We know from other places in Torah that there is a difference between intentional and unintentional sin. I would humbly suggest that we are dealing with intention here. If a couple decides to disregard the niddah laws and do what they please, they will be cut off. If a niddah observant couple are enjoying each other, and uh-oh, they accidentally violate the niddah laws, YHVH provides a solution. With this logic in mind, as we look at the rest of the niddah laws, intention is everything. If we purposely choose to disregard them, taking a shower is not going to fix it. But if we are humbly trying to do our best out of love for our Elohim, if we make a mistake, He provides a solution. (ie Doug might forget I’m niddah and sit on the bed to put his boots on.

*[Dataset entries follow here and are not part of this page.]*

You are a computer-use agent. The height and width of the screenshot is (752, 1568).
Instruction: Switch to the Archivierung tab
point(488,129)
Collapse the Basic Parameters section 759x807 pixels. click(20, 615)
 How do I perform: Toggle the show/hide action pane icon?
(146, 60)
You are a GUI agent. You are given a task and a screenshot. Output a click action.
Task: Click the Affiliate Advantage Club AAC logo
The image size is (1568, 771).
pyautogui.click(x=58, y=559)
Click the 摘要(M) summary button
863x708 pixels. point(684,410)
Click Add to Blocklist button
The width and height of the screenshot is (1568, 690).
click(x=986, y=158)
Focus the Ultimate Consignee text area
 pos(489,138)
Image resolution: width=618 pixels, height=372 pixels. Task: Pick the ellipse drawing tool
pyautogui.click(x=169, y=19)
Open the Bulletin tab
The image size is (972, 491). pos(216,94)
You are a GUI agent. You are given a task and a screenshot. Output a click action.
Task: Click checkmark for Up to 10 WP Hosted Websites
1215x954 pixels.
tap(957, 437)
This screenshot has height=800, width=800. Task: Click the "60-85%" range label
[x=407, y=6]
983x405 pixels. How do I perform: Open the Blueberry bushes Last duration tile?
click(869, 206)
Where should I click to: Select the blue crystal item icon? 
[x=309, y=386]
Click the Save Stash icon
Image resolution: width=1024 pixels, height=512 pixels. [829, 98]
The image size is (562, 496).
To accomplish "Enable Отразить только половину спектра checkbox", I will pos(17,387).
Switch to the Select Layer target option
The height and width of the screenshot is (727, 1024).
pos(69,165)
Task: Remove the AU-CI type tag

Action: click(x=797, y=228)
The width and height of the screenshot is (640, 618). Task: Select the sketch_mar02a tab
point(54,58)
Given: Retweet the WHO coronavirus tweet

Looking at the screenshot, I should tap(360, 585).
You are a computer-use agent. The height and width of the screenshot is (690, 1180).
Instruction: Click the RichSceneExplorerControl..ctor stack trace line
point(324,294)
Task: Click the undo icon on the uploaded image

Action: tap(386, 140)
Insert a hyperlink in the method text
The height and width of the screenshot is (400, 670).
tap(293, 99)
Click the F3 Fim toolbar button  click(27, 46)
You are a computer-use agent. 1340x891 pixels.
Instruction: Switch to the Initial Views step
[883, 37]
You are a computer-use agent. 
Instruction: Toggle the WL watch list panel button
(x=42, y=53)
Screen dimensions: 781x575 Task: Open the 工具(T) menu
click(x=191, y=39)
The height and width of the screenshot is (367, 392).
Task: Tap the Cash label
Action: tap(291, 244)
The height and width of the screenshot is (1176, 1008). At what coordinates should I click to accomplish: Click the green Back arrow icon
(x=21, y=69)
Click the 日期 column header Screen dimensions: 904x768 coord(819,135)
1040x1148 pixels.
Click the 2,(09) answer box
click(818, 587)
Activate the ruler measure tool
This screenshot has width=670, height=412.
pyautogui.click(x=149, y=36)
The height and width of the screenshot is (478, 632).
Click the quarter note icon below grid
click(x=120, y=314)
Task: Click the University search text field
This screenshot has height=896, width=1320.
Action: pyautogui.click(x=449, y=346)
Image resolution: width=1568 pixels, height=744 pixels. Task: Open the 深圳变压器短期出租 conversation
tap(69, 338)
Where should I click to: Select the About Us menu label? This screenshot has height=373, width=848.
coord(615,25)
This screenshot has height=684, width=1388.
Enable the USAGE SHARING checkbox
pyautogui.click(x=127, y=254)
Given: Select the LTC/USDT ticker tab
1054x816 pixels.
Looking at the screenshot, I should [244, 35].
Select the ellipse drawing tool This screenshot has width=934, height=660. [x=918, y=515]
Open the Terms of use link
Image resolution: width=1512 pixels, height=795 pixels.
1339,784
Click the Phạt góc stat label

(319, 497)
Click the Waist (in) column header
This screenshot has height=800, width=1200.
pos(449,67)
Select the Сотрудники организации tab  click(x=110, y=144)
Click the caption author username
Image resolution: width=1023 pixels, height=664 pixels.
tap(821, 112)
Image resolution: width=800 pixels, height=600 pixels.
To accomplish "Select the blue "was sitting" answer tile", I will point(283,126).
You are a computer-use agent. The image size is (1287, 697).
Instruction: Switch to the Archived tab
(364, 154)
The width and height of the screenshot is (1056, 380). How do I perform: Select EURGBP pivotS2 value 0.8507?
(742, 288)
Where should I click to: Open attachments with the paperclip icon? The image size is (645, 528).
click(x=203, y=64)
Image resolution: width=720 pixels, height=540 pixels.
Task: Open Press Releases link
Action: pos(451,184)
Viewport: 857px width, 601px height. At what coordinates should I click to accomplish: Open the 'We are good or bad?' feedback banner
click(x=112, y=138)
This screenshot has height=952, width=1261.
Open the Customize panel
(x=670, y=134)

He asks forgiveness, showers, and moves on.) So we should do our best to follow the niddah laws, but the washing is there just in case something happens accidentally. Doug shouldn’t say, “I’m going to shower anyways, so I’ll touch her.”
Just as a side note, I don’t see opening the same fridge door, etc. as a violation of niddah. It seems to focus on my person directly, and those things that I sit or lie on.
Again, this is our personal understanding of the niddah laws, and how we carry them out. I hope this is useful to someone, but please don’t think we have it all figured out. As soon as we think we’ve got something down, YHVH shows us that we are still clueless, ever dependent on Him. The niddah laws have many layers, but I think willingness to submit, even in such a private area, is very important. In the shaky times we find ourselves in, I want to be searching in all the “closets” of my life, and submitting more to YHVH. I want to be ready when He returns for His bride.